I mean, far be it from me to start an argument if you prefer to be a religious couch potato resting in the comfort and safety of your own delusions.
I want to briefly skip ahead to the contribution by a Nahum Glatzer, professor of Judaic Studies at Brandeis. It seems to me that he absolutely Nails It in observing that the prophets teach "the freedom of choice."
Now, "Israel is in the hand of God like the clay to a potter's hand." However, this does not mean the future is settled and that our freedom is an illusion.
For on the one (potter's) hand, "God plans the destiny of nations and of men." Bueno. I think we can all agree on that.
However! "In choosing the good," it is as if man "causes" God to renounce his plan for what would have occurred had man turned away from the good. Or, in choosing evil, man "causes" God to adjust his plans accordingly.

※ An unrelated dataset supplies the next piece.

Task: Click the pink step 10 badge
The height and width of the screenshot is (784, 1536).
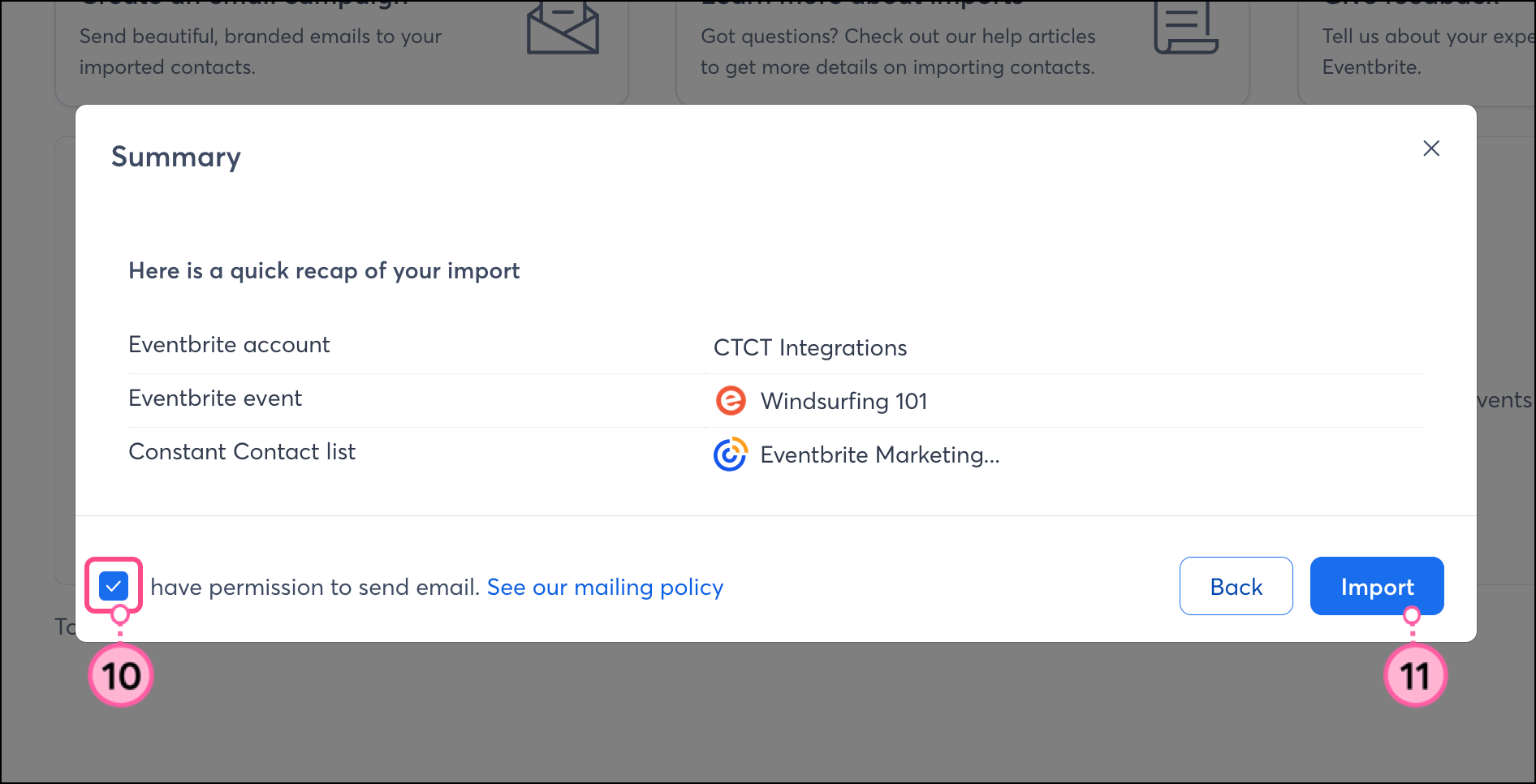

Thus -- common sense again -- "Because there is a covenantal relationship between God and man, man has the power of turning to the good or the evil, and thus also the power of turning the tide of events."
Therefore, what happens to man is "the divine answer to his choice." This is no "mechanical relationship of cause and effect," but rather, "a dialogical correspondence between God and man."

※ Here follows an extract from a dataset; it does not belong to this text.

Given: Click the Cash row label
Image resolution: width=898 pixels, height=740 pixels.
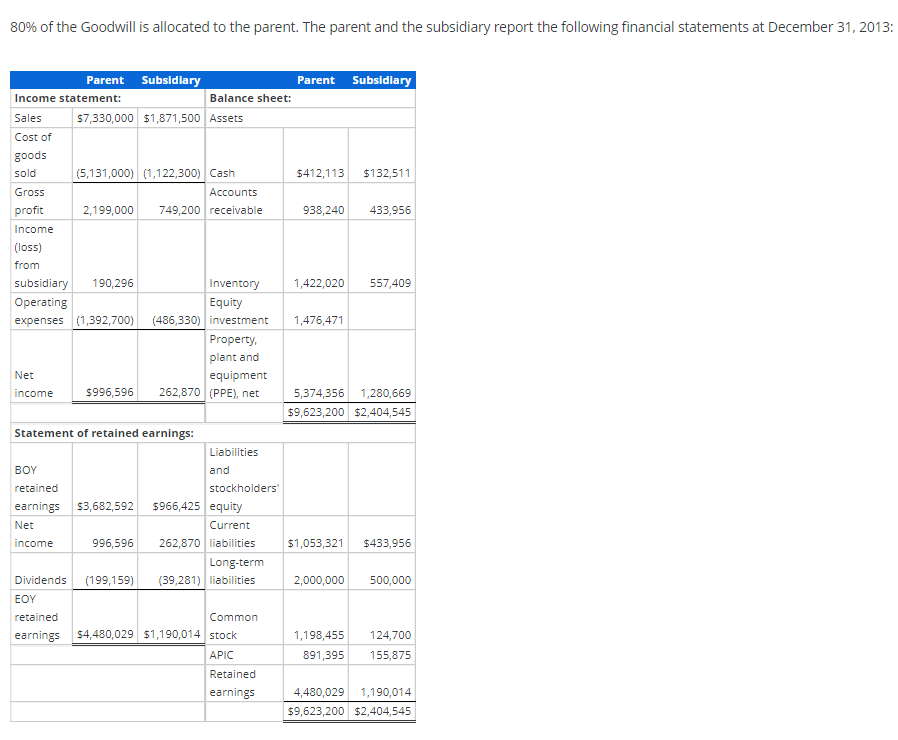Looking at the screenshot, I should [x=220, y=173].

This is because "God wants man to come to Him in perfect freedom"(emphasis mine and God's). This being the case, the future "cannot be a result of pre-determination," for "the spirit of God assumes the attitude of 'waiting' for man to fulfill the intention of Creation."
But predetermination always creeps back in like the worship of Ba'al, for any ideology that denies man's freedom and claims that the future is written is an iteration of the same old gnostic ba'algame, from Hegel and Marx on down to our own contemporary progressive clownocracy.
If Hollywood has taught us anything, it is that "Truly, for some men nothing is written unless THEY write it" (Lawrence of Arabia).
Of course, God is always the cowriter, and he has a contingency plan for every eventuality, but that does not equate to omniscience in the sense usually understood.
Rather, for Hartshorne -- common sense again -- omniscience is "limited" to what can be known. And what can be conceivably known is EVERYTHING that has happened and is happening. But unless we deny all distinctions between past, present and future, then "knowledge" of the future must be a different sort of thing.
For some reason, religious people are generally uncomfortable with this idea, but I am profoundly uncomfortable with its alternative, for there would be no reason to get up in the morning if it weren't for the opportunity to participate in a new adventure in and with God. I mean, is he just faking the interest?